Scientists at QIMR Berghofer Medical Research Institute in Queensland have used an experimental drug produced from the seeds of the rainforest plant, Blushwood tree (Hylandia Dockrillii), which exclusively grows in far north Queensland, to cure solid cancer tumours in pre-clinical trials.
Already the drug has been used to successfully destroy or shrink tumours in pets and animals – including dogs, cats and horses and even Tasmanian Devils, while human trials are imminent.
Blushwood (pictured) is the plant where the cancer fighting berries are sourced. Scientists from an experimental drug produced by the seeds of the plant have been used to cure cancer tumors in pre clinical trials.
The study led by Dr Glen Boyle found a single injection of the drug EBC-46 led to rapid breakdown of a range of tumors which could be effective in human patients.
‘We were able to achieve very strong results injecting EBC-46 directly into melanoma models, as well as cancers of the head, neck and colon,’ said Dr Boyle.
‘In most cases the single injection treatment caused the loss of viability of cancer cells within four hours, and ultimately destroyed the tumours.’
blood supply to the tumour.
‘In more than 70 per cent of pre-clinical cases, the response and cure was long-term and enduring, with very little relapse over a period of 12 months.’
Dr. Boyle also told ABC News about the use of several models of tumours.
‘Including melanoma, head and neck cancer, colon, prostate cancer, and breast cancer, and it works very well in all of them. We’re looking at around about a 75 per cent ablation rate,’ he said.

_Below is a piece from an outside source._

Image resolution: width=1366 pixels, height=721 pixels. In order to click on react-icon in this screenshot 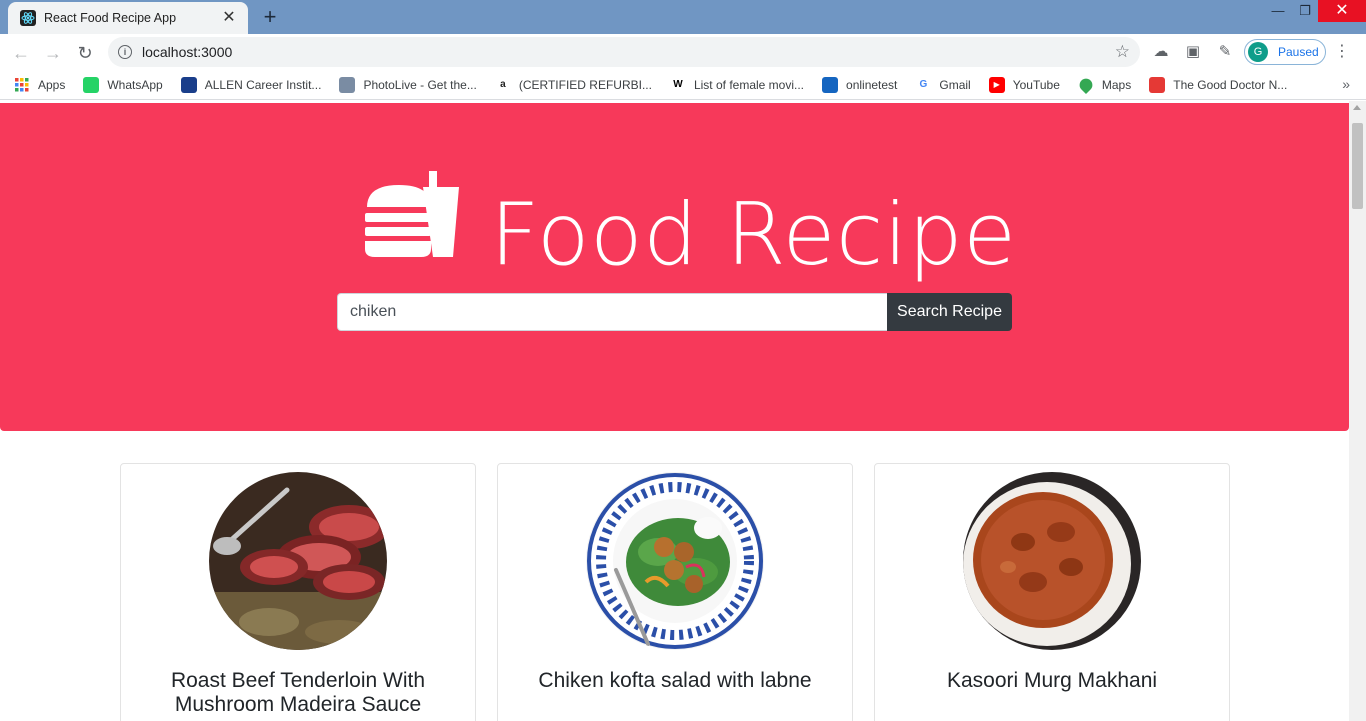, I will do `click(28, 18)`.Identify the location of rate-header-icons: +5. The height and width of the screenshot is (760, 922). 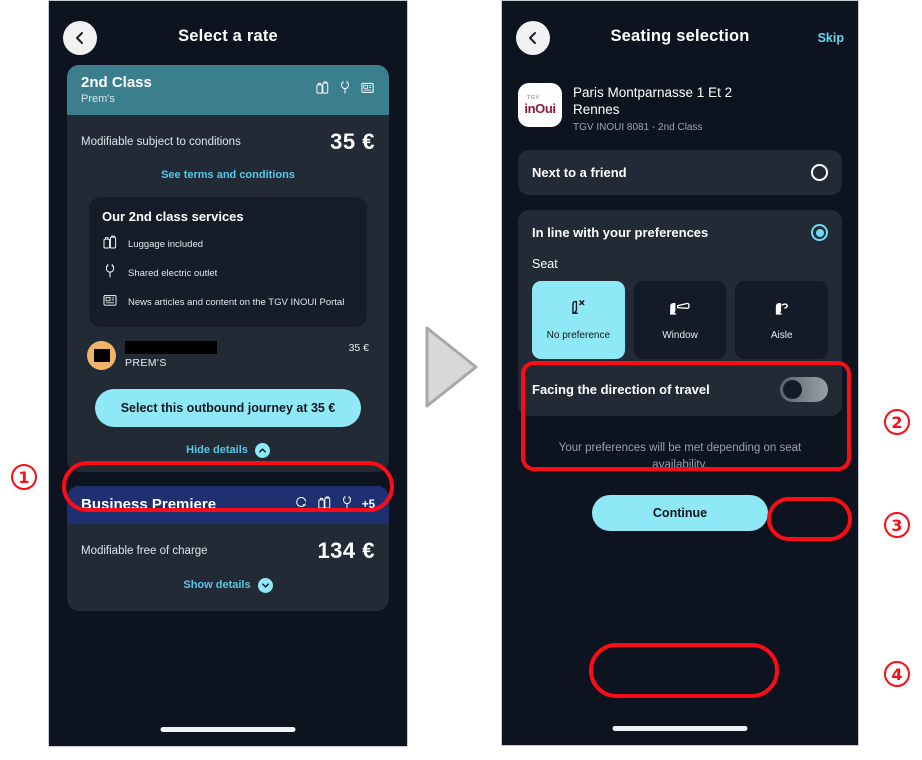
(334, 505).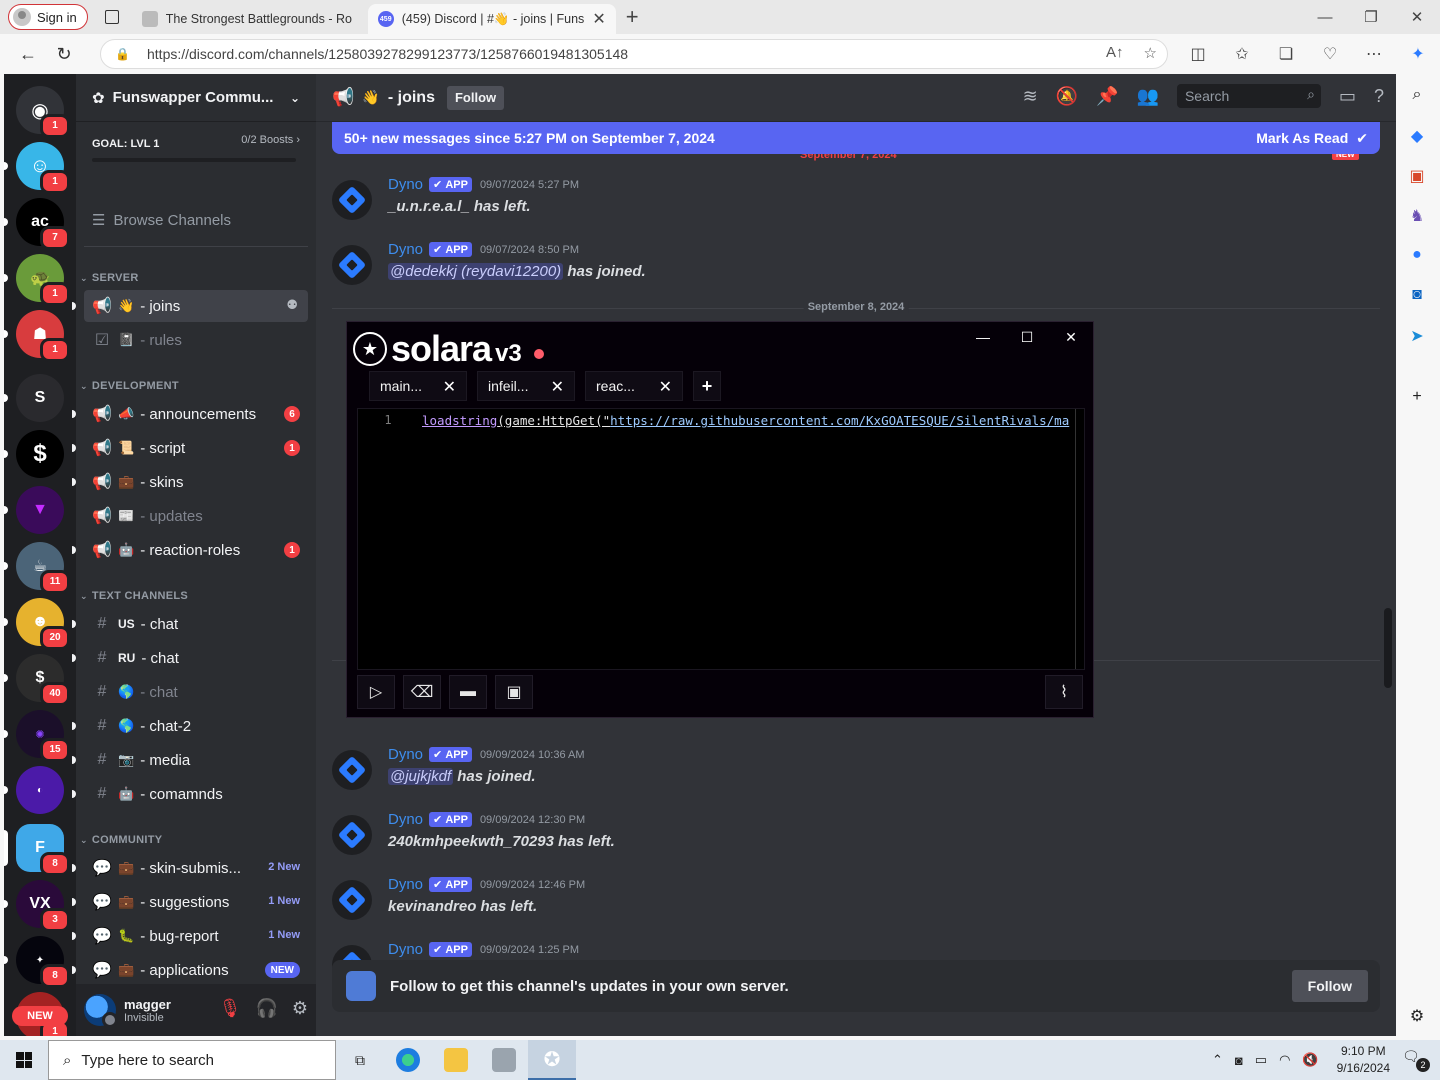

He says the drug can start working instantly.
‘There’s a purpling of the area of the tumour itself, and you see that within five minutes. You come back the next day and the tumour is black, and come back a few days later and the tumour has fallen off.’
Dr. Boyle has also described how the compound works in three ways, killing the tumor, cutting off blood supply and activating the body’s immune system to clean up.
EBC-46 is a compound extracted from the fruit of the Blushwood tree which is found in north Queensland rainforests and has been known to have fast acting medicinal properties.
Finding the wonder-berry can be difficult because the Blushwood is extremely particular about which conditions it will grow.
But it was discovered by the Queensland biotechnology company EcoBiotics and is being developed as a human and veterinarian pharmaceutical through QBiotics.
QBiotics is currently undertaking formal veterinary clinical trials in Australia and the USA while a final regulatory approval is still required for a human phase and clinical trial.
‘The human trials planning is a work in progress,’ said a QBiotics spokesman.
‘They have not yet started trials.’
Dr. Boyle says he is keen to pursue further research to see if this drug could be made more effective.
‘We must stress at this point that EBC-46 will only be trialled in the short-term for tumours which can be accessed by direct injection or topical application,’ Dr Boyle said.
‘There is no evidence to suggest EBC-46 would be effective against metastatic cancers.’